++++ TEXT SHOWN ++++

J‐Shaped Association Between Postoperative Levothyroxine Dosage and Fracture Risk in Thyroid Cancer Patients: A Retrospective Cohort Study

• Published in: Journal of bone and mineral research Vol. 33; no. 6; pp. 1037 - 1043
• Main Authors: Shin, Dong Wook, Suh, Beomseok, Lim, Hyunsun, Yun, Jae Moon, Song, Sun Ok, Park, Youngmin
• Format: Journal Article
• Language: English
• Published: United States Oxford University Press 01.06.2018
• Subjects: Bone cancer; Cohort analysis; FRACTURE; Fractures; Health risk assessment; HEALTH SERVICES RESEARCH; OSTEOPOROSIS; Patients; THYROID CANCER; Thyroid-stimulating hormone; THYROIDECTOMY; Thyroxine; FRACTURE; HEALTH SERVICES RESEARCH; THYROIDECTOMY; THYROID CANCER; OSTEOPOROSIS
• ISSN: 0884-0431; 1523-4681; 1523-4681
• DOI: 10.1002/jbmr.3407

ABSTRACT Long‐term administration of supraphysiologic dosages of levothyroxine can have detrimental effect on the bone. We aimed to investigate fracture incidence among post‐thyroidectomy thyroid cancer patients compared with a matched comparison group, and explore the association between levothyroxine dosage and fracture risk. From the Korean National Health Insurance database, virtually all thyroid cancer patients who received thyroidectomy in Korea from January 1, 2004 to December 31, 2012 were included. Matched subjects were selected by 1:1 propensity score matching. Cox proportional hazards regression analysis was used to determine relative risk of osteoporotic fracture. Of 185,956 thyroid cancer patients identified, fracture events were observed in 1096 subjects (0.56%) over a mean 4.35 years of follow‐up. Compared to the matched comparison group, thyroid cancer patients had no elevated risk of osteoporotic fracture (hazard ratio [HR] 1.03; 95% confidence interval [CI], 0.94 to 1.12); however, the highest dosage group (≥170 μg/day) showed significantly higher risk (HR 1.25; 95% CI, 1.07 to 1.45), while the second quartile dosage group (115‐144 μg/day) showed lower risk (HR 0.71; 95% CI, 0.59 to 0.84) compared to a matched comparison group. When the second quartile dosage group was considered as reference, increased fracture risk was observed in those who took either lower (first quartile: adjusted HR 1.31; 95% CI, 1.08 to 1.59) or higher dosage of levothyroxine (third quartile: adjusted HR 1.50; 95% CI, 1.26 to 1.79; fourth quartile: adjusted HR 1.79; 95% CI, 1.51 to 2.13). Thyroid cancer patients were more likely to be treated with osteoporosis medication (HR 1.22; 95% CI, 1.18 to 1.26) than the matched comparison group. Both high and low dosage of levothyroxine treatment was associated with a higher risk for fractures in a J‐shaped dose‐dependent manner in post‐thyroidectomy patients. Future studies are needed to determine how to optimize thyroid‐stimulating hormone (TSH) suppression and how to screen and manage fracture risk. © 2018 American Society for Bone and Mineral Research.

++++ PROVIDED MATERIAL ++++

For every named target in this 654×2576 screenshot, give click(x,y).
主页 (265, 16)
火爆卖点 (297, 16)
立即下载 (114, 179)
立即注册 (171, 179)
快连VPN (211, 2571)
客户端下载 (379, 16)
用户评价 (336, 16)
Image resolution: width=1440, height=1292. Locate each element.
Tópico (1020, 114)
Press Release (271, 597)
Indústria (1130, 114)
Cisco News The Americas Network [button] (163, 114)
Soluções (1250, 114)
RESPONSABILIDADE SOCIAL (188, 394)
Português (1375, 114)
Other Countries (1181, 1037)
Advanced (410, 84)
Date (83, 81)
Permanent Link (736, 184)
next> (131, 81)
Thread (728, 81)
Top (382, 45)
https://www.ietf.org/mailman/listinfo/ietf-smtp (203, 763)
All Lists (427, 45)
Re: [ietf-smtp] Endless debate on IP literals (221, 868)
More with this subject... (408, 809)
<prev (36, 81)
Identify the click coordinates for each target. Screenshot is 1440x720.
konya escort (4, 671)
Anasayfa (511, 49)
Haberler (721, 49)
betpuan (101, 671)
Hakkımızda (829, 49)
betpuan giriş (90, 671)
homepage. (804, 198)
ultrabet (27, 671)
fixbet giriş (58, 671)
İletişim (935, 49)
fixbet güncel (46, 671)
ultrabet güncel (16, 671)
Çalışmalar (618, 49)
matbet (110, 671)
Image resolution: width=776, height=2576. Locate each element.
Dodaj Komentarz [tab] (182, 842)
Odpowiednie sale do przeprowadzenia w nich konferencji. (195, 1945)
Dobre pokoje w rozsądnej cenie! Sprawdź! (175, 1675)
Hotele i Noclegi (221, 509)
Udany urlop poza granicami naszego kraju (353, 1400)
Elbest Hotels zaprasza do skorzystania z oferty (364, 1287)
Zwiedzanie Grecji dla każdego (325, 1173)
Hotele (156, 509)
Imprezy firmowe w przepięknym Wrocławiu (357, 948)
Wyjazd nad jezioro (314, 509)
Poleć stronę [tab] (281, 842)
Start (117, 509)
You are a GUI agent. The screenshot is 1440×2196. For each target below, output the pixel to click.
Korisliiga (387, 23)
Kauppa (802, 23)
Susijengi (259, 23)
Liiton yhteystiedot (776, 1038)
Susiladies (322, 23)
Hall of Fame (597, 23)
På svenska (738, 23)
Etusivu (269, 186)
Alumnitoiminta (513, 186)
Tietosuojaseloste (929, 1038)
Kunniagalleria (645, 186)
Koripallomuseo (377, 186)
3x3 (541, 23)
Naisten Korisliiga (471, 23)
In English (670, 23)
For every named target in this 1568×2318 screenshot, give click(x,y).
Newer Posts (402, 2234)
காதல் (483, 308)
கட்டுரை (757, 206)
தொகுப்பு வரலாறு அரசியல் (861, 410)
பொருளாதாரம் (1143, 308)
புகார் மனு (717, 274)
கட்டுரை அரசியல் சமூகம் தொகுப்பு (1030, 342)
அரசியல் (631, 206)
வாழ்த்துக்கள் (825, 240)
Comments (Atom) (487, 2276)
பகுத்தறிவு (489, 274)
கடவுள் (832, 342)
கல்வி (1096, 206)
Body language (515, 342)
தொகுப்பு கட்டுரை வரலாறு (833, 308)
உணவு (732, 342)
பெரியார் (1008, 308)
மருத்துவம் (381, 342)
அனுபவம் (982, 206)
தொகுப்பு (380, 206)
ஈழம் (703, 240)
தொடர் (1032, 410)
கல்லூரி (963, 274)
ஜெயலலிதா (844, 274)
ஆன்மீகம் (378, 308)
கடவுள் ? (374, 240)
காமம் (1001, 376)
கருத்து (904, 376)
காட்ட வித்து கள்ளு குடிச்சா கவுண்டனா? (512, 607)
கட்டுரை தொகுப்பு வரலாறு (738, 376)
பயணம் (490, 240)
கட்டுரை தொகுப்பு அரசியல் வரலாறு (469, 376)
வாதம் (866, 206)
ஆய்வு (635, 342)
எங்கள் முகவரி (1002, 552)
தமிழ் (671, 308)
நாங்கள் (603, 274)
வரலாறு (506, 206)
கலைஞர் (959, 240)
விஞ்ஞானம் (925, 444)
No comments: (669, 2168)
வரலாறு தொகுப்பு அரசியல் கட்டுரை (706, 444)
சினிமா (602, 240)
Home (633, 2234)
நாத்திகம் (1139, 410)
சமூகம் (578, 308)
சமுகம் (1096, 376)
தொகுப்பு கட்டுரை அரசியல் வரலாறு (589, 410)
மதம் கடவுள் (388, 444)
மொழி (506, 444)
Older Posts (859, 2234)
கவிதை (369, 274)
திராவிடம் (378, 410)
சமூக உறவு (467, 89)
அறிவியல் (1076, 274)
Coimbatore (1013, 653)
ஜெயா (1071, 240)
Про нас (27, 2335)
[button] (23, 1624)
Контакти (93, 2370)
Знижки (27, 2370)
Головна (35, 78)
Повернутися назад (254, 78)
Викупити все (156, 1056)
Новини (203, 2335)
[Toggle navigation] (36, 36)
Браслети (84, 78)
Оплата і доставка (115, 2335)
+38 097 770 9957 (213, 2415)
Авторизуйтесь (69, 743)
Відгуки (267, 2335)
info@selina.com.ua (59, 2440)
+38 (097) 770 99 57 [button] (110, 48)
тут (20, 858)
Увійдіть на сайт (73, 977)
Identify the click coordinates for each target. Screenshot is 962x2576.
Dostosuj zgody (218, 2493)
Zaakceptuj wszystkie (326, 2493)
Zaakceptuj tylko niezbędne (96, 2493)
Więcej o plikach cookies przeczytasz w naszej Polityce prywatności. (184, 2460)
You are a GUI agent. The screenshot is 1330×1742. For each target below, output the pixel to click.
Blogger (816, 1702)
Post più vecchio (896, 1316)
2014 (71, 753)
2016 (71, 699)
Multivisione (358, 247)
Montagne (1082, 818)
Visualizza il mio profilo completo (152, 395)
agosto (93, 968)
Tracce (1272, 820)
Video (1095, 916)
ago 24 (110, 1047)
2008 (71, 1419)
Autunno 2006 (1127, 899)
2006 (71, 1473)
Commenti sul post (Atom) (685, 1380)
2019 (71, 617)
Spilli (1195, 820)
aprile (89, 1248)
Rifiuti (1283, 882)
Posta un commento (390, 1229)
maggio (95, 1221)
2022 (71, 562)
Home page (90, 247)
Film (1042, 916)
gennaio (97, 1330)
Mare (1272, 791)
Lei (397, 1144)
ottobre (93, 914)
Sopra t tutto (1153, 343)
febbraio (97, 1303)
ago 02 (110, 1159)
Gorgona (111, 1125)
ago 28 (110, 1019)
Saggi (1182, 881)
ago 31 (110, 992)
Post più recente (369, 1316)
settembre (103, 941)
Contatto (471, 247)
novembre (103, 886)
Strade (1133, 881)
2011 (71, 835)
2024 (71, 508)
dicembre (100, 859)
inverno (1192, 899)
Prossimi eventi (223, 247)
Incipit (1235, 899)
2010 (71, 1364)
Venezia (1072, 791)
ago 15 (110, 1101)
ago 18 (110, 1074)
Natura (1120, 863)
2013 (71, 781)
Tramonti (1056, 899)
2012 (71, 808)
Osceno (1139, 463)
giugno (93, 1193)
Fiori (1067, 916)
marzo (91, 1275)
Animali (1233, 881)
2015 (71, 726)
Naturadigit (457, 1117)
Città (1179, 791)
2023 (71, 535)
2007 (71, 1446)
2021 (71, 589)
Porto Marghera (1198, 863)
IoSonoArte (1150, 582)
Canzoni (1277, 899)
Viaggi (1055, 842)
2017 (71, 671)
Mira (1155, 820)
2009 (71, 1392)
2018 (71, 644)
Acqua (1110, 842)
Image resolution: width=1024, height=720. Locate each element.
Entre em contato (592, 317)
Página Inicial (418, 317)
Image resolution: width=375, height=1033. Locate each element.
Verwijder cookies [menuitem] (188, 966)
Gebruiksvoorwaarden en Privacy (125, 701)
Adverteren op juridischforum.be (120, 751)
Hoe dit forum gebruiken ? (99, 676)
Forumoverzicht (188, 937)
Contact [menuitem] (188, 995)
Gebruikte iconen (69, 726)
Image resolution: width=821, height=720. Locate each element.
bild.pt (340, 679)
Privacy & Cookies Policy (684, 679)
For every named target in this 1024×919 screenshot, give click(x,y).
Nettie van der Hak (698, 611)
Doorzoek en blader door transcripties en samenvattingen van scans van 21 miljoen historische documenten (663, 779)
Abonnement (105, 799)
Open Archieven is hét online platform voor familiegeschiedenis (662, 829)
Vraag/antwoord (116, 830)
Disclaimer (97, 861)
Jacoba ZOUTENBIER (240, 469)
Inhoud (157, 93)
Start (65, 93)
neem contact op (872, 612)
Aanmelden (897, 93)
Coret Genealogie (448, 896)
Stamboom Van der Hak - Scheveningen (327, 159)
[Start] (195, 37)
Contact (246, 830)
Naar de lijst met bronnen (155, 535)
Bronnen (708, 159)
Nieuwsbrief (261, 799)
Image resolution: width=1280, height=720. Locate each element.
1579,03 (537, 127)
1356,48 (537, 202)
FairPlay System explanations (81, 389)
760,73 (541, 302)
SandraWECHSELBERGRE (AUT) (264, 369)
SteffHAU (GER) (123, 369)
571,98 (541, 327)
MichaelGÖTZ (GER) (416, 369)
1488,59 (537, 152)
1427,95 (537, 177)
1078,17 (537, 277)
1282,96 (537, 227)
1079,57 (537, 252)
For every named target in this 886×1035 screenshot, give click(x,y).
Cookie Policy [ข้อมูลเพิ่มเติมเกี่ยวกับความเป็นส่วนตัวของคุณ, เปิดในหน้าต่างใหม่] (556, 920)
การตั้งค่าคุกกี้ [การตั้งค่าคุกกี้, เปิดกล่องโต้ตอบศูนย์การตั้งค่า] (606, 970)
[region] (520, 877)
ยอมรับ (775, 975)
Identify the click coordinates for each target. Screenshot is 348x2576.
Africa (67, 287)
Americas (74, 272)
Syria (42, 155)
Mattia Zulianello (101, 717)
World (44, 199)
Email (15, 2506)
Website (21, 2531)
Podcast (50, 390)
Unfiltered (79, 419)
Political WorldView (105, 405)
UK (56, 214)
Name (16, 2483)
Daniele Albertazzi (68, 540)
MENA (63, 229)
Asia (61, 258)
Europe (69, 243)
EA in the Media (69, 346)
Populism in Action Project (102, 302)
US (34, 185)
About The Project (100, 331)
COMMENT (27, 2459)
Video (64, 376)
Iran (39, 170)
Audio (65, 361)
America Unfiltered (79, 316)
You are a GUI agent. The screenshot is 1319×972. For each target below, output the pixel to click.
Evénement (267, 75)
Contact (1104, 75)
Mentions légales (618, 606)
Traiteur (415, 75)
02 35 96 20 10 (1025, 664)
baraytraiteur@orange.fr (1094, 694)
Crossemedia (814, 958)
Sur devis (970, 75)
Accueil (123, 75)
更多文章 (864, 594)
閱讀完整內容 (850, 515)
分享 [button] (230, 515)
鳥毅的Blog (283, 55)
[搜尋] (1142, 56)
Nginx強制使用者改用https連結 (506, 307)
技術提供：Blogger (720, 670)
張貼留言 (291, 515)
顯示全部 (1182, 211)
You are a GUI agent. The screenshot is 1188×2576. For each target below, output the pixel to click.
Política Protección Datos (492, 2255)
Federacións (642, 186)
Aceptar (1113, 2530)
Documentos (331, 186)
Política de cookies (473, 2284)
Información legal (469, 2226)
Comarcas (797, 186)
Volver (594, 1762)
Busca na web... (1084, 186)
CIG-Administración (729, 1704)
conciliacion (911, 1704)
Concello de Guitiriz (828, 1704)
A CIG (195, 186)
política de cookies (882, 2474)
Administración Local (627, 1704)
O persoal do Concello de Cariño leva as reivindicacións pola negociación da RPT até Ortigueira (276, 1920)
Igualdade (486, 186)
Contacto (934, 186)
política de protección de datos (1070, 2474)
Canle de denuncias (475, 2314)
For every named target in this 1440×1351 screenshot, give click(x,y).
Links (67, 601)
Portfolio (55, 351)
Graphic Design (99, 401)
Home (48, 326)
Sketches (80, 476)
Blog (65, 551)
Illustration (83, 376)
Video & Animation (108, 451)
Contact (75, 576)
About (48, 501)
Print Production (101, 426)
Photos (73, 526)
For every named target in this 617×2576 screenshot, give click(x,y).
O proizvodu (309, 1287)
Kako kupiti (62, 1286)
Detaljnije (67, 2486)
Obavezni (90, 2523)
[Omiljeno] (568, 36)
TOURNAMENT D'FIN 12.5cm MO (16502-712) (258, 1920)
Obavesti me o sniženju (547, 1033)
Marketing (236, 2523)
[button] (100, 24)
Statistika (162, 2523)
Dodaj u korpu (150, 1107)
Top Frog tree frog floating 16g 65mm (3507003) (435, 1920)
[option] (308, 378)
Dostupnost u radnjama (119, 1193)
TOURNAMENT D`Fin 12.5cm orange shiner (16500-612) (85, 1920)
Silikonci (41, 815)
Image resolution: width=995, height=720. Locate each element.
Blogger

++++

== APPLY WHAT YOU READ ==
- A) In the levothyroxine study record, what hazard ratio did the highest dosage group (≥170 μg/day) show compared with the matched comparison group?
- B) List every main author named in the levothyroxine study record.

== RESULTS FOR EACH TASK ==
- A) HR 1.25 (95% CI, 1.07 to 1.45)

- B) Shin, Dong Wook; Suh, Beomseok; Lim, Hyunsun; Yun, Jae Moon; Song, Sun Ok; Park, Youngmin